民謡のある風景 - 大鎌振るう労働の消えた古里(宮崎県 刈干切り唄)
宮崎は県域の7割以上が山岳部。建国神話で有名な高千穂の峰もここにあります。80代以上の人たちなら多分記憶しているはずの『紀元節祝歌』は、こう歌い出します。
「雲に聳える高千穂の高根おろしに・・・」
宮崎県北西部にある高千穂、熊本県と境を接し、五ケ瀬川の上流に位置します。奥日向と呼ばれる山深い盆地の町は、北に1757mの祖母山、南に1739mの国見岳に挟まれ、昔は、秋になると、この辺り一帯でササや丈なすカヤを刈る光景が見られました。
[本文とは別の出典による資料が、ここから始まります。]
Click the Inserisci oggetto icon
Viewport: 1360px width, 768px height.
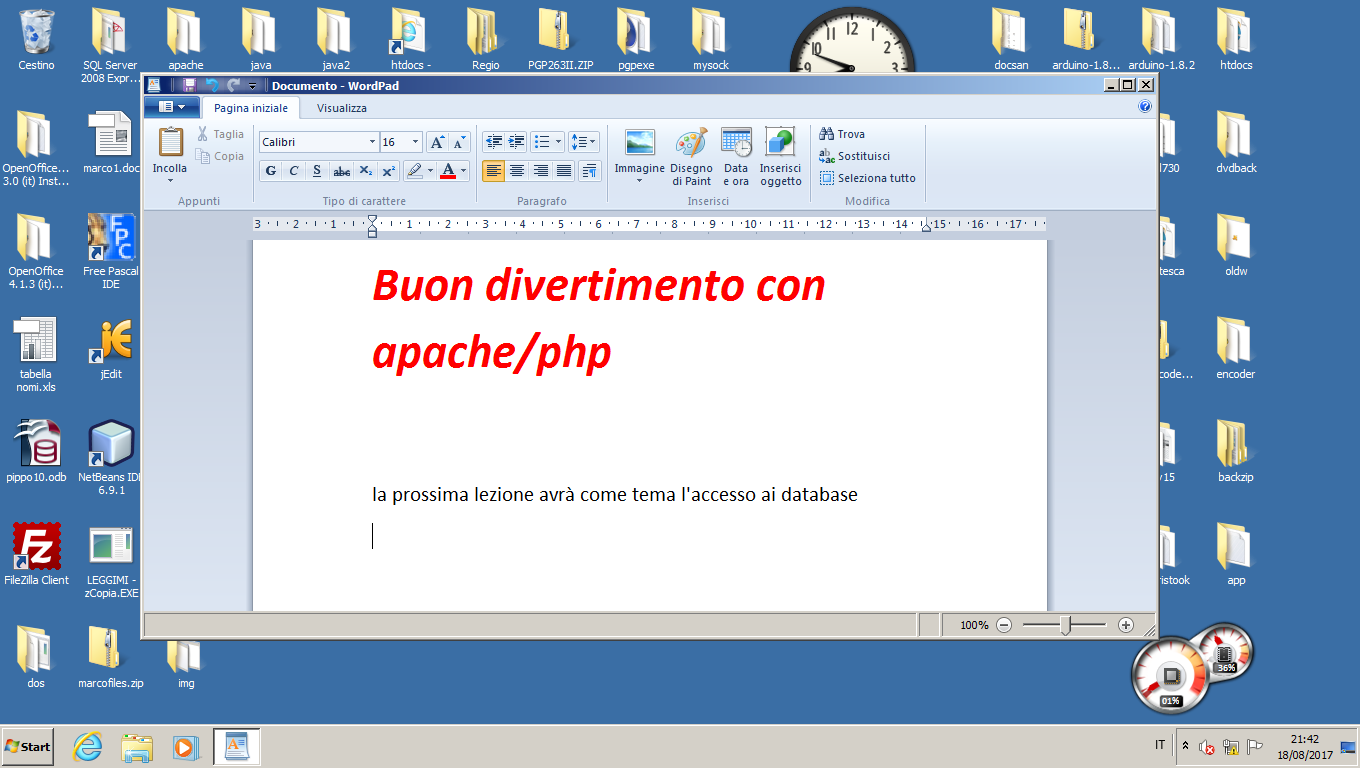click(780, 157)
カヤは、勾配の急な山の斜面に生えています。それを刈る鎌は、刃渡りおよそ50cmばかり、柄の長さは1m半ほどもあったといいますから、カヤ刈りはかなりの重労働だったでしょう。カヤは、よく乾かしてから牛馬の飼料にしました。『刈干切り唄』は、このカヤ刈りの際に唄われました。
♪ここの山の 刈干しァすんだヨー
あすは田圃で エー稲刈ろかヨー
昔は「一谷一節」と言われ、谷間ごとに独自の節まわしを響かせていました。同じ奥日向でも、高千穂の唄と五ケ瀬のものでは、テンポが違うといいます。高千穂で唄い継がれた旋律は、哀愁をたたえ、ゆったりとした節まわしで、大鎌を振るう労働を彷彿とさせます。
この唄には、日向地方一帯で唄われている旋律もあります。全国的に知られているのはこちらの方で、昭和40年代の民謡ブームに乗って、たちまちポピュラーになりました。
作業唄は座敷唄に変わり、刈干しを飼料としていた牛馬も今は耕耘機に変わってしまいました。地元では、広まった唄の旋律を「うそつき節」といって区別しているそうですが、どちらも既にして、唄の背景を失ってしまいました。
高千穂の峰々は、神話時代そのままの趣で、観光客の姿も絶えませんが、集落の暮らし方は刻々と変わり続け、『刈干切り唄』の古里で、古老のしわは深まるばかりです。